Required work. A single number is the answer: the count of lines in these records with "agent" in them.

(Stored data entries)
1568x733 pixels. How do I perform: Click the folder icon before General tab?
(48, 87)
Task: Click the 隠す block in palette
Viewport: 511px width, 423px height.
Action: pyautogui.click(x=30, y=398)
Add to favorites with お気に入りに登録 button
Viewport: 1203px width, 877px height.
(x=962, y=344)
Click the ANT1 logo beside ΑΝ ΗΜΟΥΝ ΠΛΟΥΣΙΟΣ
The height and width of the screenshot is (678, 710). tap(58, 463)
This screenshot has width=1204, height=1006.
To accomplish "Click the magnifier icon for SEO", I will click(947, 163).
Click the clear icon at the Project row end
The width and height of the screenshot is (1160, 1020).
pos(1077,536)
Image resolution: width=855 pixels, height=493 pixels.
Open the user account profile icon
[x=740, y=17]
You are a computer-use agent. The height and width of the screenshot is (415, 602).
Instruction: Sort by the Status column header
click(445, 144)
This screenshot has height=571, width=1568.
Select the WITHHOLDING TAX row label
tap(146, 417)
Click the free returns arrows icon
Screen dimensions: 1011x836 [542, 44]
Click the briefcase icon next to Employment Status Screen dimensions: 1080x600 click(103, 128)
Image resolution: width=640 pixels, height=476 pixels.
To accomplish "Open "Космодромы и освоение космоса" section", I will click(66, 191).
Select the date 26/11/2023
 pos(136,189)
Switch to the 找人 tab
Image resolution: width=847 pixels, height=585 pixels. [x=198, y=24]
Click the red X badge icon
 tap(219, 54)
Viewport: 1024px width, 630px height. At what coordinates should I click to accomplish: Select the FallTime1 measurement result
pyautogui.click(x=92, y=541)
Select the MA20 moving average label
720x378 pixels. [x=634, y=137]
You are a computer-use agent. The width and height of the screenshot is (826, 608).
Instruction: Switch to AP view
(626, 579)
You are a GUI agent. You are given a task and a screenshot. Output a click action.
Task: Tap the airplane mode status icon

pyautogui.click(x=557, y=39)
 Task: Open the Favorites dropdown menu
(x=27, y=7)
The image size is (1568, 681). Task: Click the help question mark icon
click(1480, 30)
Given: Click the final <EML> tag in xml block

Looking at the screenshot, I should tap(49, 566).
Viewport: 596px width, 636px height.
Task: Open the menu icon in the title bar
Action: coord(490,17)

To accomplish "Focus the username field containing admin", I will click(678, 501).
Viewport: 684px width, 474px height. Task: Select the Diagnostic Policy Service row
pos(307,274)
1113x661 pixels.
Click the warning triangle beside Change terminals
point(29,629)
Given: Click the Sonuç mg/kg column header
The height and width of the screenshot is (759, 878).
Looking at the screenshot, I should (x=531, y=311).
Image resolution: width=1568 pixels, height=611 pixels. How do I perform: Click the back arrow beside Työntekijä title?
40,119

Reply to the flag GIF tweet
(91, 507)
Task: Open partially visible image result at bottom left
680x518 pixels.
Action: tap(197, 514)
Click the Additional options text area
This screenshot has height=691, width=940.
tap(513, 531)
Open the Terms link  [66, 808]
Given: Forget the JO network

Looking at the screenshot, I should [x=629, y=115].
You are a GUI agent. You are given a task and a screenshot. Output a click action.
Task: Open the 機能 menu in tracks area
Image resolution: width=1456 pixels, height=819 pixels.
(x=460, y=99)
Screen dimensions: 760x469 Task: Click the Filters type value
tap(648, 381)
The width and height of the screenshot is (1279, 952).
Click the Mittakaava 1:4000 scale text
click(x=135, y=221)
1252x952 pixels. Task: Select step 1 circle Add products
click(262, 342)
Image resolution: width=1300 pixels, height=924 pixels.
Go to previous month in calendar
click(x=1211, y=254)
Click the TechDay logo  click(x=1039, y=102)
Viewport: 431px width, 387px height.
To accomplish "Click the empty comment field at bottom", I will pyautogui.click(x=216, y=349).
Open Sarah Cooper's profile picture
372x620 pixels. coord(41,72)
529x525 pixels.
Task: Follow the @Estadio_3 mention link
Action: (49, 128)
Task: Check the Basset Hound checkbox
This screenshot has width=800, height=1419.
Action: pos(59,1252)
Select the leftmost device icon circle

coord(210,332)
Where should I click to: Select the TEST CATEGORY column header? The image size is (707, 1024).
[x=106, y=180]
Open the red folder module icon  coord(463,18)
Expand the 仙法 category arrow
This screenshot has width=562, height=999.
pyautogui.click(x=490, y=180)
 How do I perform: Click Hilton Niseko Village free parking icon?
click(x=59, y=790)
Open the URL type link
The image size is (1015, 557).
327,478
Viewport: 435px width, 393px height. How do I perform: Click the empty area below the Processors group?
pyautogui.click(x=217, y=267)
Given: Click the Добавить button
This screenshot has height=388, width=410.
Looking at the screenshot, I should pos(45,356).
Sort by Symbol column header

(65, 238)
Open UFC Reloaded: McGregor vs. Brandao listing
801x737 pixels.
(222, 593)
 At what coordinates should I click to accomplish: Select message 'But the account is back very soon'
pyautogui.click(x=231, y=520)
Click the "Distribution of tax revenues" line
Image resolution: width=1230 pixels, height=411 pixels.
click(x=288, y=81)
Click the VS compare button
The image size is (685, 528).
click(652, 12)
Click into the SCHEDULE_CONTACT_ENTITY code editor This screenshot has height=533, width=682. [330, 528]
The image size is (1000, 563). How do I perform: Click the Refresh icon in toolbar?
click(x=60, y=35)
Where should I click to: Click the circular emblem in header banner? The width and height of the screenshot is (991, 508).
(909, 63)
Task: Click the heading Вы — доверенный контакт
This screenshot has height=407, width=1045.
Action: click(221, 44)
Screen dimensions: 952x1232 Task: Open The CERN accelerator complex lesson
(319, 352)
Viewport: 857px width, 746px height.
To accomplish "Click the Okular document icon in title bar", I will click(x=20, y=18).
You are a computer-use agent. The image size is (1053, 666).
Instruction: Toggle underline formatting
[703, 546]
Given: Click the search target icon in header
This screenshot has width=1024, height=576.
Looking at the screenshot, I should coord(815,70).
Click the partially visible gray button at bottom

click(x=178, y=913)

Exercise response. 5